**Task to complete:**
Can you convert everything from the start of the data down to the line containing "click(1168, 636)", both ends included, into a JSON list of strings with one string per line and no blank lines?

**Provided entries:**

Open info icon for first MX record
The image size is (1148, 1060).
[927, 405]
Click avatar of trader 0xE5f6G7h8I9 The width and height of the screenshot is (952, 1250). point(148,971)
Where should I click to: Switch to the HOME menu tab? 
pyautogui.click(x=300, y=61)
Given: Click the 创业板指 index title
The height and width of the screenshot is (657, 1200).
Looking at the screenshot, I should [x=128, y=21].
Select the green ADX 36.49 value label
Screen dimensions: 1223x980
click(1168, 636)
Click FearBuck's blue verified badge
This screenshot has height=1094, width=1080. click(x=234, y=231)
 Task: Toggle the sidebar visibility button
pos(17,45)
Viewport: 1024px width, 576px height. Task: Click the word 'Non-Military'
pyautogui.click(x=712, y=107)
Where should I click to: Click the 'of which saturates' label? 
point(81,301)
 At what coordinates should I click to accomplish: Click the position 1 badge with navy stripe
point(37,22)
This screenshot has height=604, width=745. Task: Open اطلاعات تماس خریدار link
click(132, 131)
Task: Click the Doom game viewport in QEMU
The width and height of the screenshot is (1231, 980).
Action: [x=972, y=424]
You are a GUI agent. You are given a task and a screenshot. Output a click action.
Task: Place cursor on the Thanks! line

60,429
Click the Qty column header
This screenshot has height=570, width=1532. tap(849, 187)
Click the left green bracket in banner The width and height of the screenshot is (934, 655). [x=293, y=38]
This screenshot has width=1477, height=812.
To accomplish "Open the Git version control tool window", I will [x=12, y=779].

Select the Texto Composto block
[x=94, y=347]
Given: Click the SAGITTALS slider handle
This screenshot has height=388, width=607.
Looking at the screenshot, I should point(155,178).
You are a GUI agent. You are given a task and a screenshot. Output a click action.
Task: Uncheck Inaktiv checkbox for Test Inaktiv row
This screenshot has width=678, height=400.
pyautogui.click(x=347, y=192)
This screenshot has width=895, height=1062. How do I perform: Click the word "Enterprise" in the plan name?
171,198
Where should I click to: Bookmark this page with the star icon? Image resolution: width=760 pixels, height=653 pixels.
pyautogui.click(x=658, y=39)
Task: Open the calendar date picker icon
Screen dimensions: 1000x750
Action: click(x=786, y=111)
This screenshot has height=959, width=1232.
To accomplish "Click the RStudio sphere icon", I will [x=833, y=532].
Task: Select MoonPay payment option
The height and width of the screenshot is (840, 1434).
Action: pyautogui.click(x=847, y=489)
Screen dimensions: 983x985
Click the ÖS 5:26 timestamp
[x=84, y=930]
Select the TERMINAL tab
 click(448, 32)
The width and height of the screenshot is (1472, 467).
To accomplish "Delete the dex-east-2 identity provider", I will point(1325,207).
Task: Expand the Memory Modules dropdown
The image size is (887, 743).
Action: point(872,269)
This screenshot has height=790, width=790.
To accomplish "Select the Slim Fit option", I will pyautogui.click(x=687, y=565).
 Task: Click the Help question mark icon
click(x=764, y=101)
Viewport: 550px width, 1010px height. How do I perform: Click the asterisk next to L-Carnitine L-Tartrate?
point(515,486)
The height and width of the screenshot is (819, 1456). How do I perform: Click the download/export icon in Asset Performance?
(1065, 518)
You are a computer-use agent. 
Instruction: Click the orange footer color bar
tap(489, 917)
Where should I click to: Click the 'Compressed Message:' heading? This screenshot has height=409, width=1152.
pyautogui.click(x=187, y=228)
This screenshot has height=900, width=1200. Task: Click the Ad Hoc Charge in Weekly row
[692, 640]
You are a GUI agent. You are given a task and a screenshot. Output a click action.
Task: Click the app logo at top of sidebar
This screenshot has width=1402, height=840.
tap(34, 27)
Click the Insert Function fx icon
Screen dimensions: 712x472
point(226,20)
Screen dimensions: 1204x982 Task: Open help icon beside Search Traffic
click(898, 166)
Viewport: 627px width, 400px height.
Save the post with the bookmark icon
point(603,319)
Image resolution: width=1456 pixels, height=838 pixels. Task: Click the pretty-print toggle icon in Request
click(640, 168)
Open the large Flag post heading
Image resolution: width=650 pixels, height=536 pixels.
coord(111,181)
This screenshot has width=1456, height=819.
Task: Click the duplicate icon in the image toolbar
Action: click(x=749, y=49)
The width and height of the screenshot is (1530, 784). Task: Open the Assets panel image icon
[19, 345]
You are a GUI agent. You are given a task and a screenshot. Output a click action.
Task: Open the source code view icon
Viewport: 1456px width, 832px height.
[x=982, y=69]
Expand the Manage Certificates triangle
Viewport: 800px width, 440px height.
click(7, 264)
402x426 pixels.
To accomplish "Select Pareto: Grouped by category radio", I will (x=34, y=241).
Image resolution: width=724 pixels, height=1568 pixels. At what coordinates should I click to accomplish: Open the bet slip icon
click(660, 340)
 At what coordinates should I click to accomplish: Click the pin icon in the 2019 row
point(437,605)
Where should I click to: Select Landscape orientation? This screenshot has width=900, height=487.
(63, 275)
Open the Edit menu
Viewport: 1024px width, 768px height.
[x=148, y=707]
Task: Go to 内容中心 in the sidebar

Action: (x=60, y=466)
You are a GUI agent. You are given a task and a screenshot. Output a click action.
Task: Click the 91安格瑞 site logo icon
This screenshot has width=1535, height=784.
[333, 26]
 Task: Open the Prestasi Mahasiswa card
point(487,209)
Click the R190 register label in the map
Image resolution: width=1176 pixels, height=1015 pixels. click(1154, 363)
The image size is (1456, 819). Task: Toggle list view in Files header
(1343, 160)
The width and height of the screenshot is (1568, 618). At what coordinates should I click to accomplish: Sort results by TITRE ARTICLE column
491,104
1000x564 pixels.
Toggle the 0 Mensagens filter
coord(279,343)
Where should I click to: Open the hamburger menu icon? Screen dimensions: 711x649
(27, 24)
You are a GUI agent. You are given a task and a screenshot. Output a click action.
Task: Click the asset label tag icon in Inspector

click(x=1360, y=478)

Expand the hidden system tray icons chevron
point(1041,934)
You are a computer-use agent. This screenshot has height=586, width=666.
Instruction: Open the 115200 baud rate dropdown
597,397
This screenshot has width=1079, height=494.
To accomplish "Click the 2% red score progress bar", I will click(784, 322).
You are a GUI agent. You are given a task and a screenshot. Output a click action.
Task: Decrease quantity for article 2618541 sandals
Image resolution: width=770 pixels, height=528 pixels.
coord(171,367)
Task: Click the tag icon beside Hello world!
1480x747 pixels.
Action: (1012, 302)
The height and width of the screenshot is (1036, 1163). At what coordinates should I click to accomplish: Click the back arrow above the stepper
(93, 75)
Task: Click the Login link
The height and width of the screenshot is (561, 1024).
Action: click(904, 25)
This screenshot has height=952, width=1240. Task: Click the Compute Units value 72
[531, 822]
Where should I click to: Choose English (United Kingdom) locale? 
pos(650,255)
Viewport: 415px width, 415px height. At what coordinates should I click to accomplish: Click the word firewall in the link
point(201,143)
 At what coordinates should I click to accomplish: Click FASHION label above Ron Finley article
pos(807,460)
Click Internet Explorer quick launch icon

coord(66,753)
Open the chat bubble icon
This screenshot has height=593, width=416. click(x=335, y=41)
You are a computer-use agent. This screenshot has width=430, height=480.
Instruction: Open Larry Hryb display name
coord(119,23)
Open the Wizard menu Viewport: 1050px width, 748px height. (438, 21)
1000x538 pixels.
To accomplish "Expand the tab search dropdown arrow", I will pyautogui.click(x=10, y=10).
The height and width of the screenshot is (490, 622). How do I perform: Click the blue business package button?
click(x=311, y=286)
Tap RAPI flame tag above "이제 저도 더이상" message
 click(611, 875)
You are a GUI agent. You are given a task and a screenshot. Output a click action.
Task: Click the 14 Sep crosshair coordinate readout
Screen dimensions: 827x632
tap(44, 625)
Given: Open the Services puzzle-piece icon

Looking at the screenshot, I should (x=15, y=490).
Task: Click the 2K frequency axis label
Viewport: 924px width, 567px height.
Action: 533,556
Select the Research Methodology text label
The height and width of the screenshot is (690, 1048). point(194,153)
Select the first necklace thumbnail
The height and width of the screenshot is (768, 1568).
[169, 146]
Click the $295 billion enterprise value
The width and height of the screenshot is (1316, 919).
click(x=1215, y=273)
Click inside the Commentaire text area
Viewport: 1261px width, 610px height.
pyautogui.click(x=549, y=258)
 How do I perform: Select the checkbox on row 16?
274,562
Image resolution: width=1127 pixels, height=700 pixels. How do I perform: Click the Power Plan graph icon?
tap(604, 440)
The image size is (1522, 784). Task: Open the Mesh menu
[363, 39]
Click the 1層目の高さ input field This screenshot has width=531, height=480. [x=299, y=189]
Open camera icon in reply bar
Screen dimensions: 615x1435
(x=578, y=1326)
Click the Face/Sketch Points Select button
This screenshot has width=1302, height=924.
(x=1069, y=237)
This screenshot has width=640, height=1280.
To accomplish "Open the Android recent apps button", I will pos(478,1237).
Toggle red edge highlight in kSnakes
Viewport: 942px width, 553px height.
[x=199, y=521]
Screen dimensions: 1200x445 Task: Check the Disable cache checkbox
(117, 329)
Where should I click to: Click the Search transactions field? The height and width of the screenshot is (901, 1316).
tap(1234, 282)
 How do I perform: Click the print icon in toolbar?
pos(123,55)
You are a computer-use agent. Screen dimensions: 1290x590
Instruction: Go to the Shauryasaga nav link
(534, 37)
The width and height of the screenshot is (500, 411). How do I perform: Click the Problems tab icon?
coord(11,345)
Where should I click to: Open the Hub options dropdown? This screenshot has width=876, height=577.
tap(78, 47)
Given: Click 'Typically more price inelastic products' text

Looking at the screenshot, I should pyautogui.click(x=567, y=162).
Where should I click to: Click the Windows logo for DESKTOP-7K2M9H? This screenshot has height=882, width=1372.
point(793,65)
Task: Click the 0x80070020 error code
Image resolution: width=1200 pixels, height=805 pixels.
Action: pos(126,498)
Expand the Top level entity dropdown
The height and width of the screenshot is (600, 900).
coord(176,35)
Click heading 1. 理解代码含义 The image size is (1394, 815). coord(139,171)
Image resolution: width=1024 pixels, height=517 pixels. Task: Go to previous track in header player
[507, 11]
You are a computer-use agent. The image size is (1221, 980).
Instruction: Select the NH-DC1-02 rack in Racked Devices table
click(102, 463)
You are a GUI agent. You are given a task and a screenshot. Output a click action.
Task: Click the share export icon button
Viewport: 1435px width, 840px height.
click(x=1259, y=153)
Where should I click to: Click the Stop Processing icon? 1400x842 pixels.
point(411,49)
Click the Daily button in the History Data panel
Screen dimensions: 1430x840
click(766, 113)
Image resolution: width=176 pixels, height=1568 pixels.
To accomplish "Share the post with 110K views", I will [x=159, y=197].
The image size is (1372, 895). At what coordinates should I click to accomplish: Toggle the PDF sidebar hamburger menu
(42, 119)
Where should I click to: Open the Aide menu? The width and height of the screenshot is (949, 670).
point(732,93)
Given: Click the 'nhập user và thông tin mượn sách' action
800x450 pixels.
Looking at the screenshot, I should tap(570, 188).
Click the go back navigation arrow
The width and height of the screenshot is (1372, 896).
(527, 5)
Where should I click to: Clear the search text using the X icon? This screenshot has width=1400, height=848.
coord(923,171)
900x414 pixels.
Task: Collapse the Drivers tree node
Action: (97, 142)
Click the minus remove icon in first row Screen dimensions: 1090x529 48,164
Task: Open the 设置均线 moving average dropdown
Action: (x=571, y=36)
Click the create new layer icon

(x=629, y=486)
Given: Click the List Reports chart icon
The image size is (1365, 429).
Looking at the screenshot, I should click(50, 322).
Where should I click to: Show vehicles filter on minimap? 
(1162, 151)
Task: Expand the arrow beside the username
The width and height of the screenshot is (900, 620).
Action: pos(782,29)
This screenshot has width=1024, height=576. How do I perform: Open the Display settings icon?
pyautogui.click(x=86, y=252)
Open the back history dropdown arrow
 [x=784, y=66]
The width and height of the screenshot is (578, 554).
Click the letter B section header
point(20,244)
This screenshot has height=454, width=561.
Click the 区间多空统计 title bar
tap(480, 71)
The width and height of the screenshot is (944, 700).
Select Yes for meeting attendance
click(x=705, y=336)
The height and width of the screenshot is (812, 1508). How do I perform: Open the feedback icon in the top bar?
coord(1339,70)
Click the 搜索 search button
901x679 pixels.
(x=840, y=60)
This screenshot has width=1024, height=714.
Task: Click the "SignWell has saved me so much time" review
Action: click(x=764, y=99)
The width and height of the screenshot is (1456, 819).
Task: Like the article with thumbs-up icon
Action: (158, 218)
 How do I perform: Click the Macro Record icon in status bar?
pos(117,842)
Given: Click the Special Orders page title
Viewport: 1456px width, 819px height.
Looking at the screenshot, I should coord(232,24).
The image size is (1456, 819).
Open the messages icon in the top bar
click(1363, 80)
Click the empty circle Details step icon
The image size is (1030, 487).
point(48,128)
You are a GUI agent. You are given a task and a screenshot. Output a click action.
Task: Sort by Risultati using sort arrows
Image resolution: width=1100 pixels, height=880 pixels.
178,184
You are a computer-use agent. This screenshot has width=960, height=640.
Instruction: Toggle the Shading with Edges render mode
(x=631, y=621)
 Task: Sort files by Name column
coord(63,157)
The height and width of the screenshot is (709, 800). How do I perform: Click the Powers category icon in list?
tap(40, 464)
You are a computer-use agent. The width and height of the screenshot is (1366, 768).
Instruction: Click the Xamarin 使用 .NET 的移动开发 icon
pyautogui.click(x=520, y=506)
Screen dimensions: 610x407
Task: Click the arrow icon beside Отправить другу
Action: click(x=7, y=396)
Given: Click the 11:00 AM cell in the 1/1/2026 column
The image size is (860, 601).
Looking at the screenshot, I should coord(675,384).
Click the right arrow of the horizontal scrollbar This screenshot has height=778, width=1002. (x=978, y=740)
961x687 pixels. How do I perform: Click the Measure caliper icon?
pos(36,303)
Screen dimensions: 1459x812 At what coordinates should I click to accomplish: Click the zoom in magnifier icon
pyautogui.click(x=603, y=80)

**Written reply:**
[
  "Open info icon for first MX record",
  "The image size is (1148, 1060).",
  "[927, 405]",
  "Click avatar of trader 0xE5f6G7h8I9 The width and height of the screenshot is (952, 1250). point(148,971)",
  "Where should I click to: Switch to the HOME menu tab? ",
  "pyautogui.click(x=300, y=61)",
  "Given: Click the 创业板指 index title",
  "The height and width of the screenshot is (657, 1200).",
  "Looking at the screenshot, I should [x=128, y=21].",
  "Select the green ADX 36.49 value label",
  "Screen dimensions: 1223x980",
  "click(1168, 636)"
]